Un día, durante el recreo, mientras estaba acobardado y pensativo, apoyado en una de las columnas del pór­tico, se me acerca un compañero de aspecto modesto, frente serena y mirada dulce y me dice: “¿Quién eres? ¿Cómo te llamas?....” – “Me llamo Francisco Cerruti” – “¿En qué clase estás?” – “Segundo de bachillerato” – “¡Oh! Muy bien, siguió él; por tanto sabes latín.... ¿Sabes de dónde deriva Sonámbulo? – “De sonno ambulare.  Pero ¿quién eres tú?” le pregunté mirándole a la cara. – “Yo me llamo Domingo Savio” – “¿En qué clase estás?” – “En cuarto de bachillerato” – Y sin hacer más preguntas: “Seremos amigos, ¿no es verdad? Me preguntó”. – “Con mucho gusto”, le respondí yo”.
Hecho esto, nos separamos, pero su fisonomía, su actitud en aquel momento, hasta el mismo lugar en el que tuvo lugar aquel coloquio afortunado, todo me quedó tan profundamente impreso, que lo tengo presente como si hubiese sucedido ayer. Tuve ocasión frecuente de estar cerca de él, de hablarle, de entretenerme con él, aun en circunstancias íntimas de la vida, durante aquellos tres meses y medio que pasaron desde aquel primer coloquio hasta su partida para Mondonio, que tuvo lugar la tarde del 1° de marzo de 1857».

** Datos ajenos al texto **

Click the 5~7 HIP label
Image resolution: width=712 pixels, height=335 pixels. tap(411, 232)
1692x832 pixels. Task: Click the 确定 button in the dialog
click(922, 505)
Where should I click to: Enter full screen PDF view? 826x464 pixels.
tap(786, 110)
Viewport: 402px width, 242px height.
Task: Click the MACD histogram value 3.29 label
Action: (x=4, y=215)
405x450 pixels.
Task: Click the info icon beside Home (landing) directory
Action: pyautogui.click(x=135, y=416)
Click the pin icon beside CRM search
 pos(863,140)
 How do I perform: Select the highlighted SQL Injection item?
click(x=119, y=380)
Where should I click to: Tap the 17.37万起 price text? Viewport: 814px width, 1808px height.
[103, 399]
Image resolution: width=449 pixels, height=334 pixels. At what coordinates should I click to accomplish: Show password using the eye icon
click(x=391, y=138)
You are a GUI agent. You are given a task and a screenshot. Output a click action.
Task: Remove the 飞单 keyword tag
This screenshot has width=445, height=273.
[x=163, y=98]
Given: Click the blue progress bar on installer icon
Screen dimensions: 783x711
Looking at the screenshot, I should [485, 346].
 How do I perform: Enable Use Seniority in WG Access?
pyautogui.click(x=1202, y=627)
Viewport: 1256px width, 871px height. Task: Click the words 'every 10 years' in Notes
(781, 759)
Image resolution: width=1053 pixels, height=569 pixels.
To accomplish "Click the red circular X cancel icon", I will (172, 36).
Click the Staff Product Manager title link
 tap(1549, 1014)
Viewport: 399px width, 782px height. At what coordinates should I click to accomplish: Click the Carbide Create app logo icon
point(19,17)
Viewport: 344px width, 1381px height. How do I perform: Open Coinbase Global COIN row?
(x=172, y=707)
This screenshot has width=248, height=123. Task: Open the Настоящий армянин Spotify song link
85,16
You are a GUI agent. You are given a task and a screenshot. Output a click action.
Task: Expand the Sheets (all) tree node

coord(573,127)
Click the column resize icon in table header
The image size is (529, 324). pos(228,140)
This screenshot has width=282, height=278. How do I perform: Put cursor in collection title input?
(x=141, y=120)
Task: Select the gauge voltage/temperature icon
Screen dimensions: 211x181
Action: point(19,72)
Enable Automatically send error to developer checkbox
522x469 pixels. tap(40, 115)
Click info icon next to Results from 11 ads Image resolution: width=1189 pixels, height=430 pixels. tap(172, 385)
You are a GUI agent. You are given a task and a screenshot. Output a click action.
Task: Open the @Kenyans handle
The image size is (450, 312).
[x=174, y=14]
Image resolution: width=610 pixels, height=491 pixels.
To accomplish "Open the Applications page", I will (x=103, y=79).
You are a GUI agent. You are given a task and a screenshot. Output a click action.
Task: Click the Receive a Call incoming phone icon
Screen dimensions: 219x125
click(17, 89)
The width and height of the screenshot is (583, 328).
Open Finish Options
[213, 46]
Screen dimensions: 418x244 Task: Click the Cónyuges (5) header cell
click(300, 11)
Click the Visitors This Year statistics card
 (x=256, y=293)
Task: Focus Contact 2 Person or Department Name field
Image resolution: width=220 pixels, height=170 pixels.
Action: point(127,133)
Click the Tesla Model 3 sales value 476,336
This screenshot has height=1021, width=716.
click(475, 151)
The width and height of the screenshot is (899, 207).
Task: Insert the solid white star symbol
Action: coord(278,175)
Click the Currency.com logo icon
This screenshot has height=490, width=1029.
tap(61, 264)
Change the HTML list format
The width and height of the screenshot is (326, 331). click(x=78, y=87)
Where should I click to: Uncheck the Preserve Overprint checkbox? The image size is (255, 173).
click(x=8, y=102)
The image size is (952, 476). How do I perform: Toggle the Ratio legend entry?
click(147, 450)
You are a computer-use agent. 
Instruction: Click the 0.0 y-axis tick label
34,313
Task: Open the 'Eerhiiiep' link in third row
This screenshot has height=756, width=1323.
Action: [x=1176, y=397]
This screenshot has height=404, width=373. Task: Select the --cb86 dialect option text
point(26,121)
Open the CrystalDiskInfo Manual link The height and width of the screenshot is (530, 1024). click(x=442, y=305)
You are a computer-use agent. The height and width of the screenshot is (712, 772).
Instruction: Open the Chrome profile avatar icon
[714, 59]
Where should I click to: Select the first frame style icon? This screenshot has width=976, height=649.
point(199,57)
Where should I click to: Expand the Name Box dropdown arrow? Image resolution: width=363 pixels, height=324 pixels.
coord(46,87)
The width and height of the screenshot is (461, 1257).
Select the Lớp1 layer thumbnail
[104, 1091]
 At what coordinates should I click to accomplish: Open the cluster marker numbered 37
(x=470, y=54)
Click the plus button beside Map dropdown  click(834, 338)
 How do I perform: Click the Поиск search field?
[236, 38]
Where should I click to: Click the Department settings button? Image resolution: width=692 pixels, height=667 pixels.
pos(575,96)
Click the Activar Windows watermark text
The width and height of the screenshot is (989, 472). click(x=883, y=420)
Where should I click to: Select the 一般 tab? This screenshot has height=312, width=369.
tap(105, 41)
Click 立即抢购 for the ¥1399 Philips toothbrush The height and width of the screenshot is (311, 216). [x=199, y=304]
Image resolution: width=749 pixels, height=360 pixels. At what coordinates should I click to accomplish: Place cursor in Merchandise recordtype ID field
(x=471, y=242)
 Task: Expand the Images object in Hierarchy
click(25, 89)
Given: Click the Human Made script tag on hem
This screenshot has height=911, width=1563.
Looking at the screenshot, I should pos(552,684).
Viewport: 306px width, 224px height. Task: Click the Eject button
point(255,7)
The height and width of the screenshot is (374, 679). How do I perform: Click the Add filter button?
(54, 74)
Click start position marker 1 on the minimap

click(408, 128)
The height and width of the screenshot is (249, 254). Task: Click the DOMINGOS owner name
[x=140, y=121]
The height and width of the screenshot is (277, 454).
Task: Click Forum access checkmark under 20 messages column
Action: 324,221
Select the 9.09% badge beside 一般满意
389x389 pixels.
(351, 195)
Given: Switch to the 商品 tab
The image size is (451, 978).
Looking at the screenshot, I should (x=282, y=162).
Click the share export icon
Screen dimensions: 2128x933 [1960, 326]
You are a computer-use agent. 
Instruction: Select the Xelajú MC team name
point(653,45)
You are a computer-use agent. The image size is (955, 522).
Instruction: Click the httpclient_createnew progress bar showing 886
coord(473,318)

viernes, 6 de mayo de 2011

El Armiño.

Me contaron de niño que existía un animalito muy pequeño (no pesan más de 300 gramos), de pelaje blanco, que vivía en la nieve y que defendía el blancor de su piel para no ser sorprendido y cazado. ¡El mimetismo animal!
El armiño, un mustélido (así los llaman sonoramente), con la marta (la marta cibelina, la más apreciada por el pelaje oscurísimo de las llamadas “diamante negro”, raras y estimadas), el tejón, el hurón, la nutria, la comadreja…  son parientes cercanos de la molesta mofeta, de olor repelente.
Del armiño (digno de aparecer en obras de arte y en la heráldica de guerreros del Norte) me decían que si su piel se manchaba, intentaba quitarse aquel horror a zarpazos. Y así llegaba a desgarrarse y morir exangüe. Y así lo cazaban.
Y me invitaban a conservar mi vida limpia de toda mancha. ¡Qué bello propósito! Desde la atalaya de mis años, me pregunto si ese instinto o algo parecido se da en el hombre, si se ha dado antes, si lo seguimos teniendo. Viendo el modo de las pieles (las llaman moda) del vestido que nos echamos encima en estos tiempos, me viene la duda de que nos importe la limpieza de nuestra dignidad. Pero la duda es mayor cuando pienso en mi interior (e, indebidamente, lo confieso, un poco en el de los otros) y advierto tantas trampas, mentiras o medias verdades, zancadillas, puñaladas por la espalda o por delante, traiciones, olvidos, desprecios, ignorancias intencionadas para no comprometerse, cobardías, medias tintas en la conducta… y me quedo (nos quedamos) tan tranquilos.
Hubo un rey de Francia, Luis IX, primo de otro rey nuestro, Fernando III (ambos santos), que en su dolorosa enfermedad de muerte, en 1270, rechazó algo que le ofrecían como alivio, porque prefería morir a pecar.  
En nuestra familia hubo un muchacho que en 1854 tomó ese lema para su vida. No se trataba de convertirse en armiño. Era conservarse como lo que quería ser: propiedad de Dios, feliz por ser su amigo, por contagiar a sus compañeros con la alegría que le daba esa felicidad, por encontrar que servir y amar a los demás, a todos los demás, era el único modo de vestirse de Luz. Se llamó Domingo. Y lo era: que es decir “del Señor”. Y Savio. Y lo fue: porque encontró en el amor a los demás la fuente de la felicidad.